Pynchon's Prophecies of Cyberspace

Robin Landseadel robinlandseadel at comcast.net
Thu Sep 24 22:24:34 CDT 2009


On Sep 24, 2009, at 6:56 PM, Dave Monroe wrote:

> http://www.pynchon.pomona.edu/gr/bsto.html

Wonderful stuff. If you can't find Gaia in GR, then you're avoiding  
her gaze.

	Pynchon articulates here a vision that it has become
	fashionable of late to refer to as the Gaia Hypothesis -- the idea,
	based on theories first put forth by English climatologist James
	Lovelock, that the life forms on Earth help to maintain a steady-	
	state in the climate, and that, by extrapolation, the planet itself
	may best be thought of as a living meta-organism, and one to
	be named after Gaia, the ancient Earth goddess.

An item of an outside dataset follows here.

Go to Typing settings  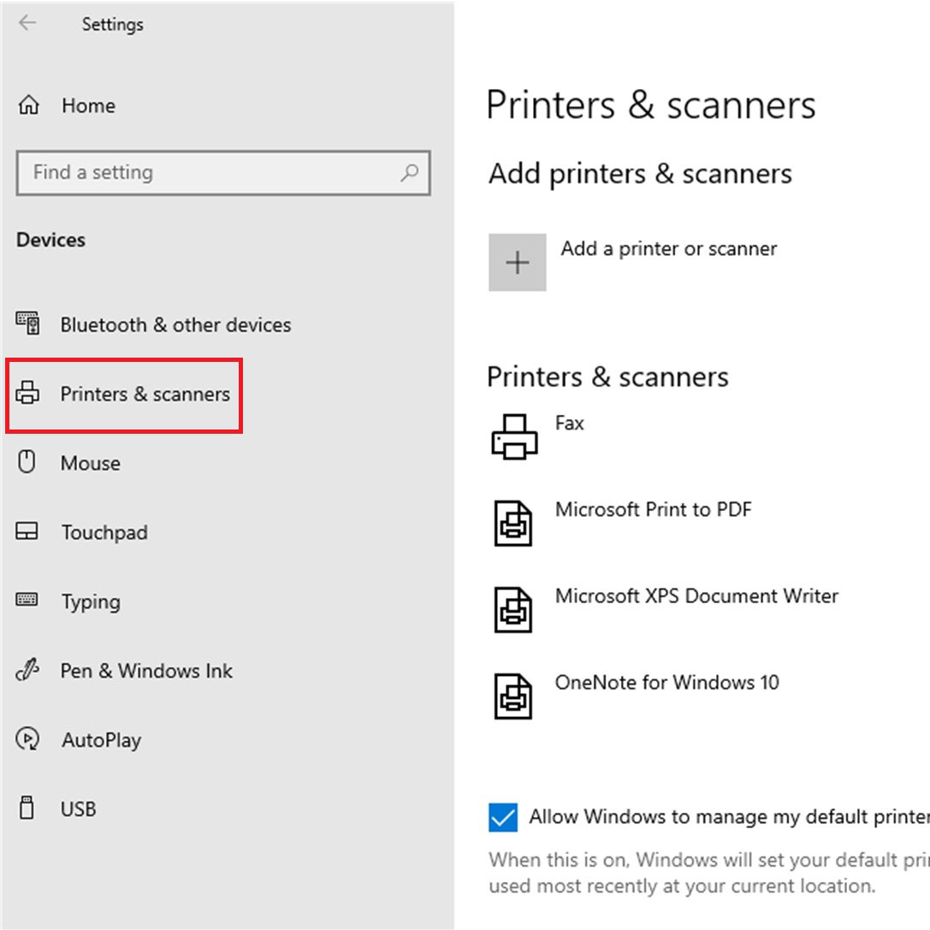point(90,601)
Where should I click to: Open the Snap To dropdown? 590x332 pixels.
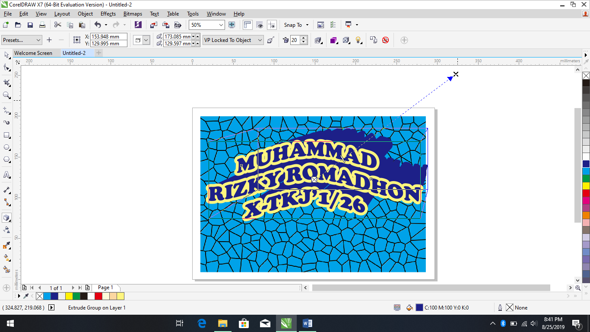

	If we are to give this conceit the respect that Pynchon himself
	seems to accord it, then we are led to see analogies between
	such a global organism and an evolving nervous system that
	humans have woven for the planet in what we call cyberspace.
	Gravity's Rainbow's subterranean sense that the planet is alive
	invokes a level of connectedness, that is, that maps rather
	neatly onto a World Wide Web. For if the Earth is indeed
	evolving into what Pynchon's narrator calls "a living critter," then
	the farflung synapses of cyberspace would seem pretty clearly
	to embody that global entity's mind, or its conscience, or even
	its soul.

This line from GR reminded me of that whole Internet/CIA hook-up in  
Inherent Vice. In the context of Brian Stonehill's essay—"Pynchon's  
Prophecies of Cyberspace" it becomes a metaphor for what turned into  
the internet:

	As Byron the Bulb's hours of use continue to climb, threatening to  
throw
	all the capitalist averages out of whack, the Committee on
	Incandescent Anomalies -- whose author knows we can spell that one
	out for ourselves -- the Committee on Incandescent Anomalies sends
	out a Berlin agent to unscrew Byron. The other bulbs watch, in barely
	subdued terror. The word goes out along the Grid. At something close
	to the speed of light, every bulb, Azos looking down the empty Bakelite
	streets, Nitralampen and Wotan Gs at night soccer matches, Just-
	Wolframs, Monowatts and Siriuses, every bulb in Europe knows what's
	happened.(650)

Stonehill:

	The Internet came into being, let us not forget, first as ARPANET and
	then as DARPANET -- that is, as the U.S. Government Department of
	Defense's array of research communications links among its nuclear
	missile sites. The very circuits that signalled the Cold War's  
threats of
	annihilation now make up the benign and gossipy information
	superhighway, just as the colorful sign of God's promise to Man was
	suspended on drops of moisture left over from the Flood.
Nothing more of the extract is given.